For instance and semantic segmentation tasks, you need to augment both the input image and one or more output masks.

Albumentations ensures that the input image and the output mask will receive the same set of augmentations with the same parameters.

The process of augmenting images and masks looks very similar to the regular image-only augmentation.

  1. You import the required libraries.
  2. You define an augmentation pipeline.
  3. You read images and masks from the disk.
  4. You pass an image and one or more masks to the augmentation pipeline and receive augmented images and masks.

Steps 1 and 2. Import the required libraries and define an augmentation pipeline.

Image augmentation for classification described Steps 1 and 2 in great detail. These are the same steps for the simultaneous augmentation of images and masks.

import albumentations as A
import cv2

transform = A.Compose([
    A.RandomCrop(width=256, height=256),

Step 3. Read images and masks from the disk.

  • Reading an image
image = cv2.imread("/path/to/image.jpg")
image = cv2.cvtColor(image, cv2.COLOR_BGR2RGB)
  • For semantic segmentation, you usually read one mask per image. Albumentations expects the mask to be a NumPy array. The height and width of the mask should have the same values as the height and width of the image.
mask = cv2.imread("/path/to/mask.png")
  • For instance segmentation, you sometimes need to read multiple masks per image. Then you create a list that contains all the masks.
mask_1 = cv2.imread("/path/to/mask_1.png")
mask_2 = cv2.imread("/path/to/mask_2.png")
mask_3 = cv2.imread("/path/to/mask_3.png")
masks = [mask_1, mask_2, mask_3]

Some datasets use other formats to store masks. For example, they can use Run-Length Encoding or Polygon coordinates. In that case, you need to convert a mask to a NumPy before augmenting it with Albumentations. Often dataset authors provide special libraries and tools to simplify the conversion.

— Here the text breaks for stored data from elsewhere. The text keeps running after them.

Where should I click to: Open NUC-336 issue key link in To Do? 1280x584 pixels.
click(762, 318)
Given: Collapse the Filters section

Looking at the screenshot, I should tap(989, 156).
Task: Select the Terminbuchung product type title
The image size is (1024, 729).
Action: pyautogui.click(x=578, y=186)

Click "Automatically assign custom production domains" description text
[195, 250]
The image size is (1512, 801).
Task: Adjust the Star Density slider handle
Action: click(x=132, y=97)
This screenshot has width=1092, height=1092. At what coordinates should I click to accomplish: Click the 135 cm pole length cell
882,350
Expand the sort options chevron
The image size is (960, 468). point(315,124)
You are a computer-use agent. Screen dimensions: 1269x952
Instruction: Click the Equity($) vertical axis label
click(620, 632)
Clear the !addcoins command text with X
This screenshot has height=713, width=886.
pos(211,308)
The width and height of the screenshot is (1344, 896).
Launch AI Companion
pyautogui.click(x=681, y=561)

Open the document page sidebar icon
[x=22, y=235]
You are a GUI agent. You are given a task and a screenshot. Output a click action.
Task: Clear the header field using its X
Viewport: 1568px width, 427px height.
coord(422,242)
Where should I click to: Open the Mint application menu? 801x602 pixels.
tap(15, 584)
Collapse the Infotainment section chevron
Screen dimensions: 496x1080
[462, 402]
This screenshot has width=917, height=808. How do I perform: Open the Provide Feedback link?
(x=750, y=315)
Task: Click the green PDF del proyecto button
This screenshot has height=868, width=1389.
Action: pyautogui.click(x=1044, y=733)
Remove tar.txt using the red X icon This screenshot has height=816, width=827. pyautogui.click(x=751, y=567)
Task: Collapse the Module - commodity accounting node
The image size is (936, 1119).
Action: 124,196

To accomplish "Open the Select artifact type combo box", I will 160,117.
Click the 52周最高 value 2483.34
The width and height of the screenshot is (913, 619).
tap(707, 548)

Step 4. Pass image and masks to the augmentation pipeline and receive augmented images and masks.

If the image has one associated mask, you need to call transform with two arguments: image and mask. In image you should pass the input image, in mask you should pass the output mask. transform will return a dictionary with two keys: image will contain the augmented image, and mask will contain the augmented mask.

transformed = transform(image=image, mask=mask)
transformed_image = transformed['image']
transformed_mask = transformed['mask']

An image and a mask before and after augmentation.

An image and a mask before and after augmentation. Inria Aerial Image Labeling dataset contains aerial photos as well as their segmentation masks. Each pixel of the mask is marked as 1 if the pixel belongs to the class building and 0 otherwise.

If the image has multiple associated masks, you should use the masks argument instead of mask. In masks you should pass a list of masks.

transformed = transform(image=image, masks=masks)
transformed_image = transformed['image']
transformed_masks = transformed['masks']